What is being asked => Return the records verbatim.

Data for this exercise =>
=== Section Start ===
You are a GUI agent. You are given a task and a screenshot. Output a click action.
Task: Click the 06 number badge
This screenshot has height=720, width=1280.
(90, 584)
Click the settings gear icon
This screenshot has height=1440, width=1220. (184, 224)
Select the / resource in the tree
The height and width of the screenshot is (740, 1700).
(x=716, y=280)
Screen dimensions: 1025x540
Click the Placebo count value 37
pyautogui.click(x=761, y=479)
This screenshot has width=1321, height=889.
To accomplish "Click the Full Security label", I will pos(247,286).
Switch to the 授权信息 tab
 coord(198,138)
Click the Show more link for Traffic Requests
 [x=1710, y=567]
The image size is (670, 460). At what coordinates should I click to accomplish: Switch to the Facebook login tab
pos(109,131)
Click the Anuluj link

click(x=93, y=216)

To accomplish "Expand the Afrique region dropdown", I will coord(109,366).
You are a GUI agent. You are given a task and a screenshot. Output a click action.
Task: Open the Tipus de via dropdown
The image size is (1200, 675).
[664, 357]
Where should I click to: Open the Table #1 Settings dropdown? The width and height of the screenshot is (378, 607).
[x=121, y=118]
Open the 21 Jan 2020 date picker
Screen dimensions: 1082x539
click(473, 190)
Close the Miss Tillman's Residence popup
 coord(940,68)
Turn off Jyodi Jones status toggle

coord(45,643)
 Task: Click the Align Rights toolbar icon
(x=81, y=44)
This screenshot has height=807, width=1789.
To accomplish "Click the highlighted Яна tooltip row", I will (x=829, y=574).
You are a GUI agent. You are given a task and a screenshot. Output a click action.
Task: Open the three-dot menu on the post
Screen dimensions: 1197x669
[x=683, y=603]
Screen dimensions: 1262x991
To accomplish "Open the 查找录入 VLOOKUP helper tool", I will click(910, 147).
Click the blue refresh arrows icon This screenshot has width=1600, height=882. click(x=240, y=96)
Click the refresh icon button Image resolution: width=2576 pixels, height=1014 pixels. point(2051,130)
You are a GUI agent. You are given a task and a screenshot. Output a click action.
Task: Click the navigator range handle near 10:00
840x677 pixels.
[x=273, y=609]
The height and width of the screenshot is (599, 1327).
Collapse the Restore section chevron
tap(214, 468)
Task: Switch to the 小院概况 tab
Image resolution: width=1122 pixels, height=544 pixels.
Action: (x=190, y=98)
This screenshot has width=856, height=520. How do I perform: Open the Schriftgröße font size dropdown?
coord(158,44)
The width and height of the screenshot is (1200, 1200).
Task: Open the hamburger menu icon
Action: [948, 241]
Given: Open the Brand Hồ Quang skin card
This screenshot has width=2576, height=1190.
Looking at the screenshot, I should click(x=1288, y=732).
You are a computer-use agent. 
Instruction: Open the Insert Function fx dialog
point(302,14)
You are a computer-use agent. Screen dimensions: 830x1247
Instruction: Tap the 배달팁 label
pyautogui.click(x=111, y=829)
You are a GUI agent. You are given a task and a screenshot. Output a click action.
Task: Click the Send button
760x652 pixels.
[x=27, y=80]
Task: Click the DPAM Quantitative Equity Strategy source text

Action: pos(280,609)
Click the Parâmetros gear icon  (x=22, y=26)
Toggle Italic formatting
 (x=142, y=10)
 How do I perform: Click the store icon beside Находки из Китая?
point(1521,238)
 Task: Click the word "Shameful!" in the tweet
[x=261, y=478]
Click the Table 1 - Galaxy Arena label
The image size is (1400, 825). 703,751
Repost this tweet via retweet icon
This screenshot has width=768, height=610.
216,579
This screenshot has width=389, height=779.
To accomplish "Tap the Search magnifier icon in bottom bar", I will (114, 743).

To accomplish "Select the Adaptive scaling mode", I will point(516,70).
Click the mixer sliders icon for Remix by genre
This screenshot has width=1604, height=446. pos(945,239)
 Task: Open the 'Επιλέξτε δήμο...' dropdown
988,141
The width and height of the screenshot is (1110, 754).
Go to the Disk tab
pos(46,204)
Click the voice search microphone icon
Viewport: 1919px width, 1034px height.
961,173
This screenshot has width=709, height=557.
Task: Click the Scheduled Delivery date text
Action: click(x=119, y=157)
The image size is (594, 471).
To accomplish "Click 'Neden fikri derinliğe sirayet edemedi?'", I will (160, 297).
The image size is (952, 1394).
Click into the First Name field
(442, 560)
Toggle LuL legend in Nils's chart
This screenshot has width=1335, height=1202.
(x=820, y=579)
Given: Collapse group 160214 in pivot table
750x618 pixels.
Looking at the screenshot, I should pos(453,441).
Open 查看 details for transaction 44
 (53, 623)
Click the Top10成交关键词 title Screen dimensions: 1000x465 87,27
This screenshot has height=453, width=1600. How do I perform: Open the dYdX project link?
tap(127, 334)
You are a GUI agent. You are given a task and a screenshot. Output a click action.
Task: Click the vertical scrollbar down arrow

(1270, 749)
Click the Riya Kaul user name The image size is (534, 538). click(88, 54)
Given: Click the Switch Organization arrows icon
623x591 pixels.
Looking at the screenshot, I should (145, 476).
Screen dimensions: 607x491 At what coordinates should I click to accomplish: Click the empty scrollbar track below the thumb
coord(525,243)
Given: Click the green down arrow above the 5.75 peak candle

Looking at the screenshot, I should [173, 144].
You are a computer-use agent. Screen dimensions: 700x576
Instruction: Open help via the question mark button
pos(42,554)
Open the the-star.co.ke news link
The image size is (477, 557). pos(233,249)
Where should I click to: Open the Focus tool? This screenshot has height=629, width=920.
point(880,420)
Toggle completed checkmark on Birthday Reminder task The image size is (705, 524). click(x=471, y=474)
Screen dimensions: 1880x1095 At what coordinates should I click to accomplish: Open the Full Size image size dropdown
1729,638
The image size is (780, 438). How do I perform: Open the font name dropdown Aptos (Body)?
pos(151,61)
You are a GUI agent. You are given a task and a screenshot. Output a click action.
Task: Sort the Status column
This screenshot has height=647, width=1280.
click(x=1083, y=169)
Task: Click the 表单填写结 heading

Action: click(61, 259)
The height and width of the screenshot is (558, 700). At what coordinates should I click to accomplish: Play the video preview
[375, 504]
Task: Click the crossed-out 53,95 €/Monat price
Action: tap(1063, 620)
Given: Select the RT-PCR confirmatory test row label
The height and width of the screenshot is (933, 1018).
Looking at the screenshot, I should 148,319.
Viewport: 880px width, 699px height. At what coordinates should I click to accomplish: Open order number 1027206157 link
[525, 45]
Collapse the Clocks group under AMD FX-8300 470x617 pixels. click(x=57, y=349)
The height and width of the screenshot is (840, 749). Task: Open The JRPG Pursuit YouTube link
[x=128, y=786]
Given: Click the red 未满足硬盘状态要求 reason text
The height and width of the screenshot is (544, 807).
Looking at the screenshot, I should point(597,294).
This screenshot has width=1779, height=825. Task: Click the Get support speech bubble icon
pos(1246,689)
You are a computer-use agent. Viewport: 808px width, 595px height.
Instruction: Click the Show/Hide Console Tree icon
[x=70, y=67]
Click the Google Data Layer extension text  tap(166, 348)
=== Section End ===
Task solution =>
You are a GUI agent. You are given a task and a screenshot. Output a click action.
Task: Click the 06 number badge
This screenshot has height=720, width=1280.
(90, 584)
Click the settings gear icon
This screenshot has height=1440, width=1220. (184, 224)
Select the / resource in the tree
The height and width of the screenshot is (740, 1700).
(x=716, y=280)
Screen dimensions: 1025x540
Click the Placebo count value 37
pyautogui.click(x=761, y=479)
This screenshot has width=1321, height=889.
To accomplish "Click the Full Security label", I will pos(247,286).
Switch to the 授权信息 tab
 coord(198,138)
Click the Show more link for Traffic Requests
 [x=1710, y=567]
The image size is (670, 460). At what coordinates should I click to accomplish: Switch to the Facebook login tab
pos(109,131)
Click the Anuluj link

click(x=93, y=216)

To accomplish "Expand the Afrique region dropdown", I will coord(109,366).
You are a GUI agent. You are given a task and a screenshot. Output a click action.
Task: Open the Tipus de via dropdown
The image size is (1200, 675).
[664, 357]
Where should I click to: Open the Table #1 Settings dropdown? The width and height of the screenshot is (378, 607).
[x=121, y=118]
Open the 21 Jan 2020 date picker
Screen dimensions: 1082x539
click(473, 190)
Close the Miss Tillman's Residence popup
 coord(940,68)
Turn off Jyodi Jones status toggle

coord(45,643)
 Task: Click the Align Rights toolbar icon
(x=81, y=44)
This screenshot has height=807, width=1789.
To accomplish "Click the highlighted Яна tooltip row", I will (x=829, y=574).
You are a GUI agent. You are given a task and a screenshot. Output a click action.
Task: Open the three-dot menu on the post
Screen dimensions: 1197x669
[x=683, y=603]
Screen dimensions: 1262x991
To accomplish "Open the 查找录入 VLOOKUP helper tool", I will click(910, 147).
Click the blue refresh arrows icon This screenshot has width=1600, height=882. click(x=240, y=96)
Click the refresh icon button Image resolution: width=2576 pixels, height=1014 pixels. point(2051,130)
You are a GUI agent. You are given a task and a screenshot. Output a click action.
Task: Click the navigator range handle near 10:00
840x677 pixels.
[x=273, y=609]
The height and width of the screenshot is (599, 1327).
Collapse the Restore section chevron
tap(214, 468)
Task: Switch to the 小院概况 tab
Image resolution: width=1122 pixels, height=544 pixels.
Action: (x=190, y=98)
This screenshot has width=856, height=520. How do I perform: Open the Schriftgröße font size dropdown?
coord(158,44)
The width and height of the screenshot is (1200, 1200).
Task: Open the hamburger menu icon
Action: [948, 241]
Given: Open the Brand Hồ Quang skin card
This screenshot has width=2576, height=1190.
Looking at the screenshot, I should click(x=1288, y=732).
You are a computer-use agent. 
Instruction: Open the Insert Function fx dialog
point(302,14)
You are a computer-use agent. Screen dimensions: 830x1247
Instruction: Tap the 배달팁 label
pyautogui.click(x=111, y=829)
You are a GUI agent. You are given a task and a screenshot. Output a click action.
Task: Click the Send button
760x652 pixels.
[x=27, y=80]
Task: Click the DPAM Quantitative Equity Strategy source text

Action: pos(280,609)
Click the Parâmetros gear icon  (x=22, y=26)
Toggle Italic formatting
 (x=142, y=10)
 How do I perform: Click the store icon beside Находки из Китая?
point(1521,238)
 Task: Click the word "Shameful!" in the tweet
[x=261, y=478]
Click the Table 1 - Galaxy Arena label
The image size is (1400, 825). 703,751
Repost this tweet via retweet icon
This screenshot has width=768, height=610.
216,579
This screenshot has width=389, height=779.
To accomplish "Tap the Search magnifier icon in bottom bar", I will (114, 743).

To accomplish "Select the Adaptive scaling mode", I will point(516,70).
Click the mixer sliders icon for Remix by genre
This screenshot has width=1604, height=446. pos(945,239)
 Task: Open the 'Επιλέξτε δήμο...' dropdown
988,141
The width and height of the screenshot is (1110, 754).
Go to the Disk tab
pos(46,204)
Click the voice search microphone icon
Viewport: 1919px width, 1034px height.
961,173
This screenshot has width=709, height=557.
Task: Click the Scheduled Delivery date text
Action: click(x=119, y=157)
The image size is (594, 471).
To accomplish "Click 'Neden fikri derinliğe sirayet edemedi?'", I will (160, 297).
The image size is (952, 1394).
Click into the First Name field
(442, 560)
Toggle LuL legend in Nils's chart
This screenshot has width=1335, height=1202.
(x=820, y=579)
Given: Collapse group 160214 in pivot table
750x618 pixels.
Looking at the screenshot, I should pos(453,441).
Open 查看 details for transaction 44
 (53, 623)
Click the Top10成交关键词 title Screen dimensions: 1000x465 87,27
This screenshot has height=453, width=1600. How do I perform: Open the dYdX project link?
tap(127, 334)
You are a GUI agent. You are given a task and a screenshot. Output a click action.
Task: Click the vertical scrollbar down arrow

(1270, 749)
Click the Riya Kaul user name The image size is (534, 538). click(88, 54)
Given: Click the Switch Organization arrows icon
623x591 pixels.
Looking at the screenshot, I should (145, 476).
Screen dimensions: 607x491 At what coordinates should I click to accomplish: Click the empty scrollbar track below the thumb
coord(525,243)
Given: Click the green down arrow above the 5.75 peak candle

Looking at the screenshot, I should [173, 144].
You are a computer-use agent. Screen dimensions: 700x576
Instruction: Open help via the question mark button
pos(42,554)
Open the the-star.co.ke news link
The image size is (477, 557). pos(233,249)
Where should I click to: Open the Focus tool? This screenshot has height=629, width=920.
point(880,420)
Toggle completed checkmark on Birthday Reminder task The image size is (705, 524). click(x=471, y=474)
Screen dimensions: 1880x1095 At what coordinates should I click to accomplish: Open the Full Size image size dropdown
1729,638
The image size is (780, 438). How do I perform: Open the font name dropdown Aptos (Body)?
pos(151,61)
You are a GUI agent. You are given a task and a screenshot. Output a click action.
Task: Sort the Status column
This screenshot has height=647, width=1280.
click(x=1083, y=169)
Task: Click the 表单填写结 heading

Action: click(61, 259)
The height and width of the screenshot is (558, 700). At what coordinates should I click to accomplish: Play the video preview
[375, 504]
Task: Click the crossed-out 53,95 €/Monat price
Action: tap(1063, 620)
Given: Select the RT-PCR confirmatory test row label
The height and width of the screenshot is (933, 1018).
Looking at the screenshot, I should 148,319.
Viewport: 880px width, 699px height. At what coordinates should I click to accomplish: Open order number 1027206157 link
[525, 45]
Collapse the Clocks group under AMD FX-8300 470x617 pixels. click(x=57, y=349)
The height and width of the screenshot is (840, 749). Task: Open The JRPG Pursuit YouTube link
[x=128, y=786]
Given: Click the red 未满足硬盘状态要求 reason text
The height and width of the screenshot is (544, 807).
Looking at the screenshot, I should point(597,294).
This screenshot has width=1779, height=825. Task: Click the Get support speech bubble icon
pos(1246,689)
You are a computer-use agent. Viewport: 808px width, 595px height.
Instruction: Click the Show/Hide Console Tree icon
[x=70, y=67]
Click the Google Data Layer extension text  tap(166, 348)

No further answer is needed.